» **Exercise prompt**
Answer these questions from the journal entries:
1. In what month will the writer know for sure about Teach for America?
2. What disease does the writer's mother have?
3. About how long did Uncle Frank spend in a mental institution?

» **Passage**
[Start of Attachment]
So I’m pretty sure I know what I am going to do for the next two years of my life!
I had an interview today with Teach for America…it seems like just the thing for me. It’ll provide me with good work experience, it’ll be very applicable to any later work I do with children and adolescents, I’ll have the beginnings of a financial base to work with in the coming years, and TFA will help me immensely when it comes to finding a good graduate program for child development/ psychopathology. Also, I’ll be able to teach in eastern NC, so I won’t be far from Matt. Hopefully I’ll be able to teach English. Oh I’d be the best English teacher. Oh I’d have so much fun.
So there is still paperwork, placement, interviews, etc. to be done, and I won’t know for sure until April, but I think this may be the way for me to go!
Also this would solve a very big Life Problem I have been having. You see, the former plan was to live with Matt and get work in the area, and then do the grad school thing after a year. However, Matt’s fundamentalist Christian dad was threatening to cut him off if we lived together. (He’s not a jerk…he really believes he is doing the right thing, which makes this so hard.) So, essentially, this would fix most things. I am very happy.
Feb 01, 2006, 02:12PM PST | 7 cheers | 1 comment
I woke up this morning, went downstairs and found my mother in the kitchen, mopping the floor and sobbing. She had just received a call that her Uncle Frank had died. Uncle Frank was a paranoid schizophrenic. He had spent nearly fifty years, starting from the time he was my age, in a mental institution. I never met him, but mama did. She said he used to shake, a consequence of the years of shock therapy. He saw and heard things and was always afraid. Twice he had tried to commit suicide, once laying down on the railroad tracks outside my mother’s childhood home.
There is a certain mental volatility in my family. Mama has celiac disease. Gluten and casein make her body and mind sick. I have the same sort of anxiety problems as she, and have also struggled with depression, weeks of being unable to leave my room, uncontrollable crying, vivid nightmares, daytime hallucinations. Mama’s cousins, one a concert pianist, one a champion swimmer, all show a history of depression, mental breakdown, attempted suicide.
I study psychology. In a year I will go to graduate school, work to earn a degree, and go into practice as a clinical psychologist. People need to understand the delicate balance between mental and physical health; the link between disorders such as my mothers and mental instability needs to be further explored. Research is already suggesting that the symptoms of some schizophrenics and autistics can been greatly improved by a gluten-free diet. Mama cries because she thinks Uncle Frank might have also had the problem that she has. Mama cries because nobody knew enough to help him.
For my mom, and for my uncle, I hope that someday I can help those who suffer.
[End of Attachment]
» **Recorded information**
[Start of Attachment]
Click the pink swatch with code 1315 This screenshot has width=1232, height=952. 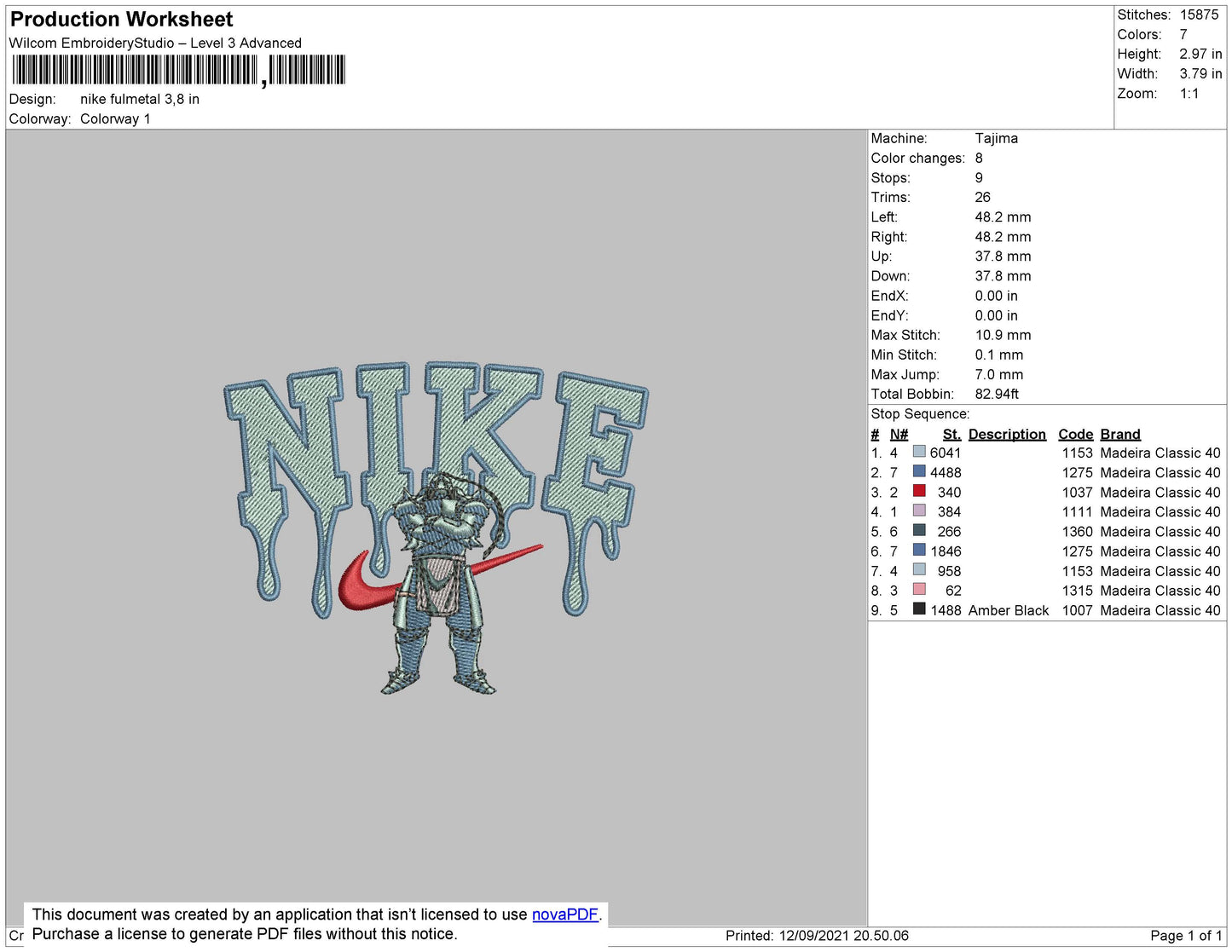pos(919,589)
[End of Attachment]
» **Completed task**
1. April
2. Celiac disease
3. Nearly fifty years